In [28]:
from polyglot.text import Text

import pandas as pd
import numpy as np

from tqdm import tqdm
tqdm.pandas()
from pandarallel import pandarallel
pandarallel.initialize(nb_workers=7,progress_bar=True)

from parallelbar import progress_map

from utils import *

from nltk import ngrams
import nltk

import scipy
from sklearn.model_selection import cross_validate

from sklearn.linear_model import LogisticRegression
from sklearn.ensemble import GradientBoostingClassifier, RandomForestClassifier, VotingClassifier
import xgboost as xgb

from sklearn.metrics import (
    accuracy_score, 
    f1_score, 
    recall_score,
    precision_score,
    roc_auc_score, confusion_matrix, roc_curve, classification_report
)

from sentence_transformers import SentenceTransformer
# https://huggingface.co/sentence-transformers/LaBSE

from sklearn.decomposition import PCA

from sklearn import clone

from sklearn.pipeline import make_pipeline
from sklearn.preprocessing import StandardScaler
from sklearn.svm import SVC

from sklearn.naive_bayes import GaussianNB
from sklearn.neighbors import KNeighborsClassifier

import random

INFO: Pandarallel will run on 7 workers.
INFO: Pandarallel will use Memory file system to transfer data between the main process and workers.


### Read training data

In [38]:
X_emb = pd.read_hdf(r'../datasets/ready2use/pos_en_cz_embeddings.h5', key='stage', mode='r').iloc[19151:,:]

In [40]:
X_pos = pd.read_hdf('../datasets/ready2use/pos_en_cz_train.h5', key='stage', mode='r').iloc[19151:,:].reset_index(drop=True)
# header = pd.read_csv('../datasets/ready2use/pos_en_cz_train_header.csv', header=None, sep=';').values
# X_pos = pd.read_csv('../datasets/ready2use/pos_en_cz_train_data.csv', header=None, sep=';')
# X_pos.columns = header
y_train = X_pos['assestment']
X_pos = X_pos.drop('assestment', axis=1)

X_emb.index = X_pos.index

In [41]:
col_keep = []
for c in tqdm(X_pos.columns, position=0, leave=True):
    min_v = X_pos[c].values.min()
    max_v = X_pos[c].values.max()

    if min_v < max_v:
        r = scipy.stats.pearsonr(X_pos[c].values, y_train)[0]
        if ~np.isnan(r) and np.abs(r) > 0.03:
            col_keep.append(c)
            
len(col_keep)

100%|█████████████████████████████████████| 9219/9219 [00:01<00:00, 6481.96it/s]


108

In [42]:
y_train.value_counts()

1    15974
0     3340
Name: assestment, dtype: int64

### Load test data

In [43]:
X_emb_test = pd.read_csv('../datasets/ready2use/embeddings_pl_dataset.csv', sep=';', 
                         low_memory=False, header=None)

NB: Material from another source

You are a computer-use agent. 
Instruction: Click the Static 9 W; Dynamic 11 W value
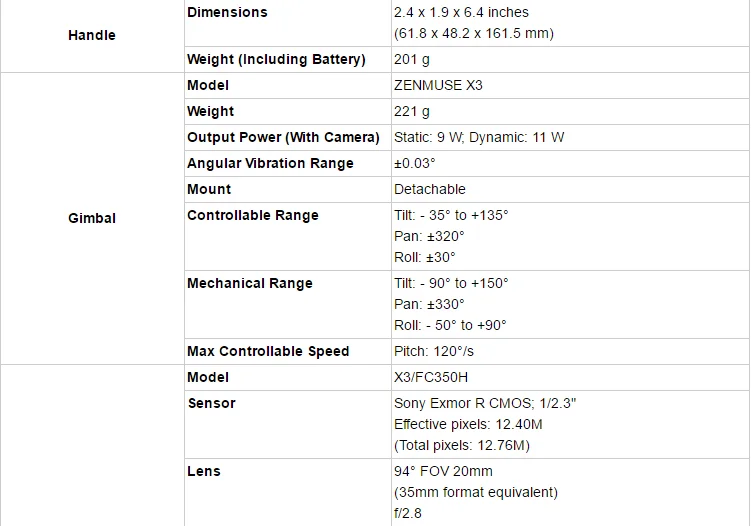point(479,138)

X_test = pd.read_csv('../datasets/ready2use/pos_pl_dataset.csv', sep=';')
y_test = X_test['assestment']
X_test = X_test.drop('assestment', axis=1)

X_emb_test.index = X_test.index

### Keep cols

In [44]:
col_keep_test = np.array(col_keep)[np.isin(col_keep, X_test.columns.values)]
col_keep_test.shape

(33,)

## Oversampling

In [46]:
n_0 = y_train.value_counts()[0]
n_1 = y_train.value_counts()[1]

n_lower = y_train.value_counts().min()
n_upper = y_train.value_counts().max()

np.random.seed(111)

# oversampling
if n_0 < n_1:
    index_0 = np.random.choice(y_train[y_train==0].index, n_1, replace=True)
    index_1 = np.random.choice(y_train[y_train==1].index, n_1, replace=False)
else:
    index_0 = np.random.choice(y_train[y_train==0].index, n_0, replace=False)
    index_1 = np.random.choice(y_train[y_train==1].index, n_0, replace=True)

# undersampling
# index_0 = np.random.choice(y_train[y_train==0].index, n_lower, replace=False)
# index_1 = np.random.choice(y_train[y_train==1].index, n_lower, replace=False)

y_train_u = y_train.iloc[ index_0.tolist()+index_1.tolist() ].sort_index()

X_pos_u = X_pos.iloc[ index_0.tolist()+index_1.tolist() ].sort_index()

In [49]:
# select columns from the undersamplet daatset
col_keep_u = []
for c in tqdm(X_pos_u.columns, position=0, leave=True):
    min_v = X_pos_u[c].values.min()
    max_v = X_pos_u[c].values.max()

    if min_v < max_v:
        r = scipy.stats.pearsonr(X_pos_u[c].values, y_train_u)[0]
        if ~np.isnan(r) and np.abs(r) > 0.03:
            col_keep_u.append(c)
            
print('Train', len(col_keep_u))

col_keep_test_u = np.array(col_keep_u)[np.isin(col_keep_u, X_test.columns.values)]
print('Test', col_keep_test_u.shape)

100%|█████████████████████████████████████| 9219/9219 [00:01<00:00, 5589.85it/s]


Train 207
Test (84,)


In [50]:
X_emb_u = X_emb.iloc[ index_0.tolist()+index_1.tolist() ].sort_index()

In [51]:
pca = PCA(n_components=100)
pca.fit(X_emb_u)

X_emb_pca = pca.transform(X_emb_u)
X_emb_test_pca = pca.transform(X_emb_test)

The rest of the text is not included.